What is Open Syllabus?

Open Syllabus is a non-profit research organization that collects and analyzes millions of syllabi to support novel teaching and learning applications. We help instructors develop classes, libraries manage collections, and presses develop books. We support students and lifelong learners in their exploration of topics and fields. We help faculty understand the impact of their work on teaching and support efforts to adopt open textbooks. We make course transfer easier and help educators align teaching with workforce needs. We also challenge faculty and universities to work together to steward this important data resource.
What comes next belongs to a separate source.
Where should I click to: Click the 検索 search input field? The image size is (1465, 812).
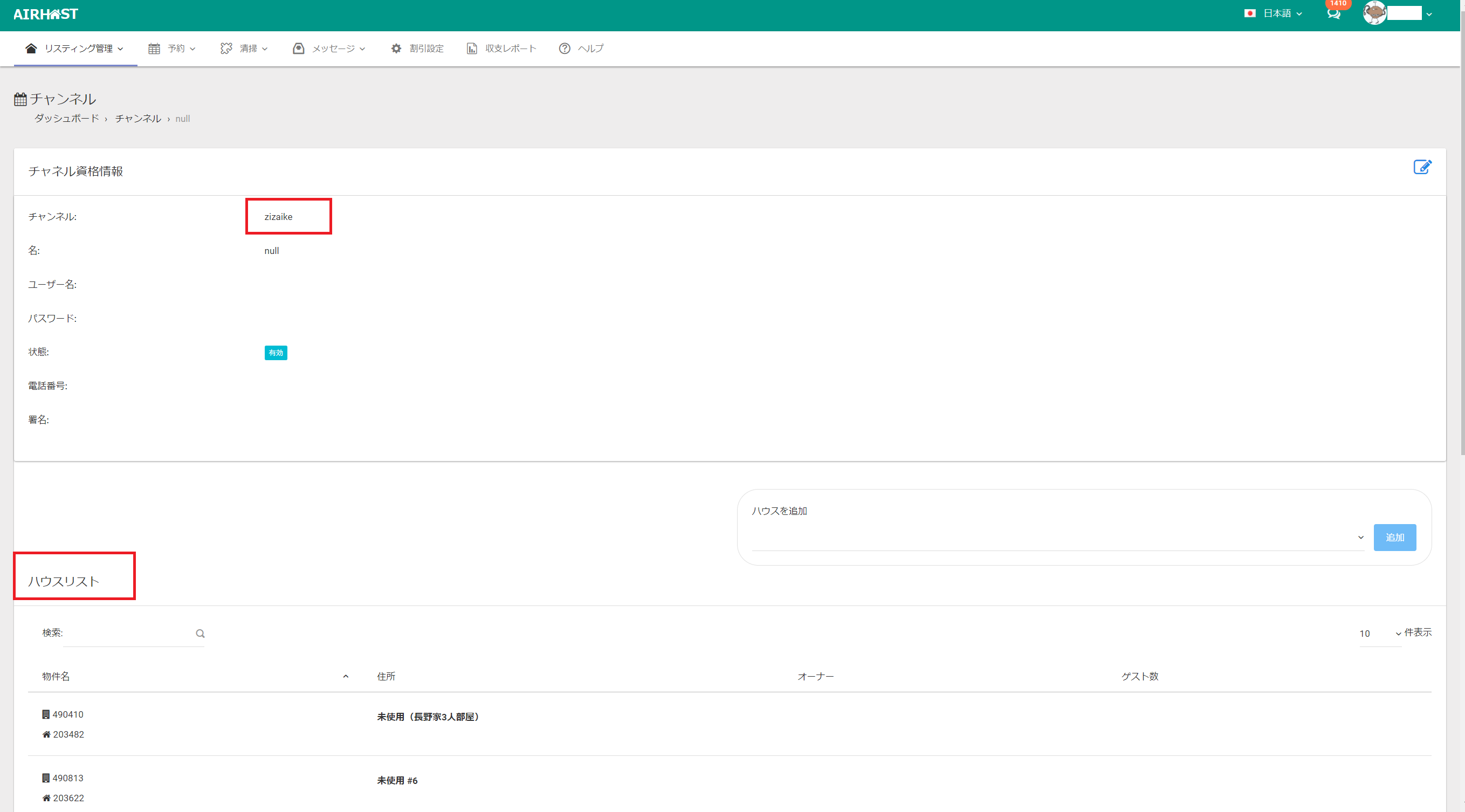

Open Syllabus currently has a corpus of twenty-one million English-language syllabi from 140 countries. We use machine learning and other techniques to extract citations, dates, fields, and other metadata from these documents. The resulting data is made available through (currently) three online tools:

Analytics provides free and open exploration of most of the data, while reserving the most recent data and advanced capabilities for schools, publishers, and other institutional subscribers. You can try the 'full' Analytics by signing up for a free trial account.
The Coursematcher predicts 'course equivalance' across the catalogs of hundreds of schools as a way to support the course transfer process for students and college staff.
The Co-Assignment Galaxy is a massive plot of the top million titles in the Open Syllabus dataset, grouped by how often they are assigned together. It is the closest thing available to a unified representation of the project of higher education.

Open Syllabus was founded at The American Assembly, a public policy institute associated with Columbia University. It has been independent since 2019.

Tell me more. What is a syllabus?

For our purposes, a syllabus is a document that provides a detailed description of a class or class section beyond what one would find in a course catalog (we have also begun to collect catalog data). A wide variety of documents meet this critia, including reading lists and descriptions produced by curricular portals. The resulting archive is very heterogeneous. Not all syllabi contain all of the major elements. Around 50% of syllabi contain assigned readings. A bit over 50% list learning outcomes.

All of the syllabi in the current collection are English language documents –- including from universities where English is not the primary teaching language. Eventually we will create workflows for the large but currently hidden non-English portions of the collection.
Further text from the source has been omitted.